* Document text:
—————

INDIE rockers Nerine were crowned the area’s top band at Boston’s Axe and Cleaver last Wednesday.
The Spalding-based five-piece scooped the Battle of the Bands title after a closely-fought contest between the six finalists.
The Axe’s Malc Creasey said: “It was a very tight contest. There were three bands in it at the end – Nerine, Evil Scarecrow and Zero Point, and Nerine just nicked it.”
The other outfits who made it through the heats to Wednesday’s final line-up were Demilitia, SP-30 and Records.
The four-piece Evil Scarecrow had the consolation of being voted best visual act by the judging panel in the Boston College-organised competition.
Winners Nerine are all from the Spalding area and comprise James Stamp on vocals, Garry Sharp on bass, guitarists Stuart Carr and Lee Batuik and Rob Howman on drums.
The present line-up has been in action around 18 months, though James, Garry and Stuart have been playing ogether in various bands for more that eight years.

—————

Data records

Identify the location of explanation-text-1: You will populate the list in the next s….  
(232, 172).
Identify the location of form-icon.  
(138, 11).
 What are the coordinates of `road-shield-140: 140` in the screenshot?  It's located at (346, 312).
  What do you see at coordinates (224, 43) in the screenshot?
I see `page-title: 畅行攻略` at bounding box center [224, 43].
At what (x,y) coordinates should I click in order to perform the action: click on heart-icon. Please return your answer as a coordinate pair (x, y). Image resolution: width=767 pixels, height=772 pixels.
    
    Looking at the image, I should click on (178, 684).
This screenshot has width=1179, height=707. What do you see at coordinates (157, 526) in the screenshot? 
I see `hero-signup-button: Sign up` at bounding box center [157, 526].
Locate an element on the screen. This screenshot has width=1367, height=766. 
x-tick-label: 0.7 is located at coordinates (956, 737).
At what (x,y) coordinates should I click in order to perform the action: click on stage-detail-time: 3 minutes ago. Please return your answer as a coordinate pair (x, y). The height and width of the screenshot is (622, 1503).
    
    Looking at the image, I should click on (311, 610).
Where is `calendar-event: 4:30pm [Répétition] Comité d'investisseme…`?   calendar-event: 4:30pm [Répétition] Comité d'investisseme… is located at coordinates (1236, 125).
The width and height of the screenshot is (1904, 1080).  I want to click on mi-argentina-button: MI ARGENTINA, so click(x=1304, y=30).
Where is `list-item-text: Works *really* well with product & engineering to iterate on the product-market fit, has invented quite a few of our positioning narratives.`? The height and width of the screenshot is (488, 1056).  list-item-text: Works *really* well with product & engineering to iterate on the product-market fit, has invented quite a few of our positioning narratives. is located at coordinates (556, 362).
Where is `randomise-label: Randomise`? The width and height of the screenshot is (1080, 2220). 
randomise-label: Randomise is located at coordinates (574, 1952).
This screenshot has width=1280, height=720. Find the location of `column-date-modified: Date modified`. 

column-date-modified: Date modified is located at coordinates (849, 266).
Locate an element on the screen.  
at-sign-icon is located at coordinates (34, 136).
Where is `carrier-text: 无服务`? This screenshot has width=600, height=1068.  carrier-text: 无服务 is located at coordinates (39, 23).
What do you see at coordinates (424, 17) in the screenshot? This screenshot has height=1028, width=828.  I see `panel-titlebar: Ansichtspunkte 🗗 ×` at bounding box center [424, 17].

—————

* Tasks to complete:
• 1. Duplicate the part of the battle of the bands report starting with "The other outfits" and going on through "Howman on drums.".
• 2. Rewrite the paragraph of the battle of the bands report that begins "Winners Nerine are all" as a list of the members and their roles.
The records are separate from the battle of the bands report.

* Answers to the exercises:
• 1.
The other outfits who made it through the heats to Wednesday’s final line-up were Demilitia, SP-30 and Records.
The four-piece Evil Scarecrow had the consolation of being voted best visual act by the judging panel in the Boston College-organised competition.
Winners Nerine are all from the Spalding area and comprise James Stamp on vocals, Garry Sharp on bass, guitarists Stuart Carr and Lee Batuik and Rob Howman on drums.

• 2.
Nerine, all from the Spalding area:
- James Stamp: vocals
- Garry Sharp: bass
- Stuart Carr: guitar
- Lee Batuik: guitar
- Rob Howman: drums